▶ _Exercise brief_
Which lines run from the one containing "This screenshot has width=798, height=755." to the end of the entries? Copy them exactly, both ends included, and give nothing else.

Supplied material below:

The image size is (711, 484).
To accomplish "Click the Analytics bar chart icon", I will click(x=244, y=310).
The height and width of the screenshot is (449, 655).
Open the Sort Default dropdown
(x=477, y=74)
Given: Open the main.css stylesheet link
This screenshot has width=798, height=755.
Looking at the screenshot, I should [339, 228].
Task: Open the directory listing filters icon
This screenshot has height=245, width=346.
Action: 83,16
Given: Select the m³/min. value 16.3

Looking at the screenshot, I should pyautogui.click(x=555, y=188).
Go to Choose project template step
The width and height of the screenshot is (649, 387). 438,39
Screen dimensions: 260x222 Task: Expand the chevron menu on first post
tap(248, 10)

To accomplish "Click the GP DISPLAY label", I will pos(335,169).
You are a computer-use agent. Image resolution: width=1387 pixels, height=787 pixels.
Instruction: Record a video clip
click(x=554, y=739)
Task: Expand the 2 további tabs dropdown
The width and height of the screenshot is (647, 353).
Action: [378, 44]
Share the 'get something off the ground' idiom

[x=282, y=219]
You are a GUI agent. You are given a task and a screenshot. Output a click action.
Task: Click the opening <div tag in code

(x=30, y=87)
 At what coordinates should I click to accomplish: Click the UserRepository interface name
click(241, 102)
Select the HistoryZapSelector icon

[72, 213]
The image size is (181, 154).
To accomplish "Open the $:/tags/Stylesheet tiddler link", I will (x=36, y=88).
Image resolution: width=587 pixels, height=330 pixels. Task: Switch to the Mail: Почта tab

End of Supplied material.

▶ _Written solution_
This screenshot has width=798, height=755.
Looking at the screenshot, I should [339, 228].
Task: Open the directory listing filters icon
This screenshot has height=245, width=346.
Action: 83,16
Given: Select the m³/min. value 16.3

Looking at the screenshot, I should pyautogui.click(x=555, y=188).
Go to Choose project template step
The width and height of the screenshot is (649, 387). 438,39
Screen dimensions: 260x222 Task: Expand the chevron menu on first post
tap(248, 10)

To accomplish "Click the GP DISPLAY label", I will pos(335,169).
You are a computer-use agent. Image resolution: width=1387 pixels, height=787 pixels.
Instruction: Record a video clip
click(x=554, y=739)
Task: Expand the 2 további tabs dropdown
The width and height of the screenshot is (647, 353).
Action: [378, 44]
Share the 'get something off the ground' idiom

[x=282, y=219]
You are a GUI agent. You are given a task and a screenshot. Output a click action.
Task: Click the opening <div tag in code

(x=30, y=87)
 At what coordinates should I click to accomplish: Click the UserRepository interface name
click(241, 102)
Select the HistoryZapSelector icon

[72, 213]
The image size is (181, 154).
To accomplish "Open the $:/tags/Stylesheet tiddler link", I will (x=36, y=88).
Image resolution: width=587 pixels, height=330 pixels. Task: Switch to the Mail: Почта tab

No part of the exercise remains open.